Con il mille inizia l'epoca degli imperatori che governano attraverso i
loro rappresentanti, i vicari imperiali. Nel 1090 Enrico IV imperatore dà
al vescovo di Padova Milone, piena giurisdizione: l'importanza del
territorio ora è sottolineata dalla volontà di autorità e popolo di
erigere una nuova "Domus ecclesiae": si avvia infatti la
fabbrica del duomo, ampliamento di un preesistente edificio religioso,
terminato nel 1110 sotto il vecchio Pietro. Nel 1120 circa in Padova i
cittadini si tolgono dalla dipendenza dei vescovo e si costituiscono in
“libero” comune. Anche a Piove questa nuova situazione porta delle
conseguenze: viene dichiarato il Comune, amministrato tramite i marici o
marighi (sindaci) in stretto contatto con i gastaldi (la giunta) e con
un decano (il segretario): venivano eletti dai signori delle contrade
vicine o ville, ma il vescovo manteneva sempre le sue prerogative,
attraverso l'assenso alle votazioni espresse e l'amministrazione della
giustizia per mezzo dei Visdomini. Al vescovo vanno le tasse, in natura
(biade, carne, pesce), il vescovo tiene i processi in S.Martino, detti
“pIaciti” (generali per la festa del patrono, o semplici).
Sono di questo periodo la chiesetta di S.Maria dei Penitenti, detta
“la chiesuola”, eretta dai barcaioli presso l'antico duomo (e che
attesta la presenza della confraternita mariana dei Battuti: ad essa è
legata la lapide del 1334 e l'ancona di maestro Paolino da Venezia) e il
S.Nicolò, edificato presso il Fiumicello fuori Piove, sul luogo ove i
barcaioli riunivano le merci.
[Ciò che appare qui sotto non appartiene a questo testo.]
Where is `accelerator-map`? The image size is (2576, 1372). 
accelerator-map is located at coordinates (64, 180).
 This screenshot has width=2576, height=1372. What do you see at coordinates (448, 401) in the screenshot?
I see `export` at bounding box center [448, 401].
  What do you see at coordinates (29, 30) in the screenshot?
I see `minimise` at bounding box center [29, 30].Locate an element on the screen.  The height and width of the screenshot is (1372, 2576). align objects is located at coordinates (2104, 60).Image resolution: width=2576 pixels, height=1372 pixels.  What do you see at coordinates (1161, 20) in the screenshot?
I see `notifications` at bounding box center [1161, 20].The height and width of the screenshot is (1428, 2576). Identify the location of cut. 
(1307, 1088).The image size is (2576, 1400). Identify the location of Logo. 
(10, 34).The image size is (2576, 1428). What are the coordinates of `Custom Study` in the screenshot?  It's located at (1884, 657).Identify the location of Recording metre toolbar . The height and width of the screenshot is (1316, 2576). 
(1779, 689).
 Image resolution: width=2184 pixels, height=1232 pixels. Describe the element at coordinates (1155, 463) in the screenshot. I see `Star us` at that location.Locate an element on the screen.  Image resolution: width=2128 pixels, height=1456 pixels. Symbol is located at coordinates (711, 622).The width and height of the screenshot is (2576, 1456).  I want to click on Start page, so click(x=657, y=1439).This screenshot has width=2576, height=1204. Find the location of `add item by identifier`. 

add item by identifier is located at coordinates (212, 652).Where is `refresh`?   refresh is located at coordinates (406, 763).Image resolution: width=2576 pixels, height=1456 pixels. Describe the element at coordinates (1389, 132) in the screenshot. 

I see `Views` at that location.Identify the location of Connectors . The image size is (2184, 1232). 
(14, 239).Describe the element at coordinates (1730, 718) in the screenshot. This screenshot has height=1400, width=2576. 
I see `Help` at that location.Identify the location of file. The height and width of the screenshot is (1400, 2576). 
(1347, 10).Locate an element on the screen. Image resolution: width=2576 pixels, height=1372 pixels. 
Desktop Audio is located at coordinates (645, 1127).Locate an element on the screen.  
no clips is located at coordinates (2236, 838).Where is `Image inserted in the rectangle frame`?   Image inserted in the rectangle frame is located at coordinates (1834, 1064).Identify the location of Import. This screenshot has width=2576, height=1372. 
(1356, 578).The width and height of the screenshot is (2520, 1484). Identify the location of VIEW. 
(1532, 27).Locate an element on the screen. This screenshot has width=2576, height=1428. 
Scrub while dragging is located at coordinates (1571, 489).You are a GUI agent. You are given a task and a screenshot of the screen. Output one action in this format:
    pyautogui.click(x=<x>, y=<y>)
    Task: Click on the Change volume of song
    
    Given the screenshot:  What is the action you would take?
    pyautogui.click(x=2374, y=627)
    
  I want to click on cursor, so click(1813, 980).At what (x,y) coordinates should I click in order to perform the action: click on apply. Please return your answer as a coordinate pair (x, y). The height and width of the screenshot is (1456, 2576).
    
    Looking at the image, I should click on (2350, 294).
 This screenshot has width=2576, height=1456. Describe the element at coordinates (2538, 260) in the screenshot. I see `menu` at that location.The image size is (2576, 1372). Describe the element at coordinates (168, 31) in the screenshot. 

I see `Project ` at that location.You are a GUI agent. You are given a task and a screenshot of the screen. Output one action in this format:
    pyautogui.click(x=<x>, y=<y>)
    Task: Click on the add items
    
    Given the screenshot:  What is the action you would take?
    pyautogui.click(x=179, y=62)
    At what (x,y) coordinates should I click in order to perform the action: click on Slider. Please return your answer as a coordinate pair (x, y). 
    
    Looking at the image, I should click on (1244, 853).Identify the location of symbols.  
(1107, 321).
In documenti del 1000 è gia attestata
anche la chiesa di S.Giustina.
Nel 1154 Barbarossa scende in Italia per restaurarvi i diritti
imperiali. A Padova spoglia dei diritti acquisiti il vescovo Giovanni.
Nel 1161 Piove passa direttamente all'imperatore, fino al 1176, cioè
fino alla sua sconfitta da parte della Lega Lombarda. I comuni, tra cui
Padova, allora alzano la testa ( 1175, primo podestà). Il vescovo
locale non vuole riconoscere la nuova situazione di forza dei Comuni,
usciti vincitori a Legnano e nel trattato di Custoza ( 1183) e si cerca
un paladino. Nel 1185 si raggiunge un compromesso: la giurisizione resta
al vescovo, ma la vicesignoria a Transalgardino. I rapporti con Piove
vengono confermati e stretti anche con opere pubbliche: è del 1205 la
costruzione della Strada Padova-Piove. Il rettilineo conferma la
funzione e il legame del centro della Saccisica con la città. Il XIII
secolo è un'epoca di grandi movimenti. Nel 1237 Ezzelino, amico
dell'imperatore Federico II, arriva a Padova, dove insedia Enrico Forzatè
a porre fine alla giurisdizione dei vescovi da allora privati del titolo
di Conte di Piove. Ansedisio, podestà di Padova per nomina di Ezzelino,
fortifica ulteriormente Piove contro la lega favorita dal papa per il
recupero della città. In occasione della crociata (di cui resta un
ricordo nella topomastica locale) Piove si dà al Legato pontificio
sotto il vessillo di Tiso da Camposampiero. Nel 1232 frattanto era morto
il beato Jacopo da Corte, francescano.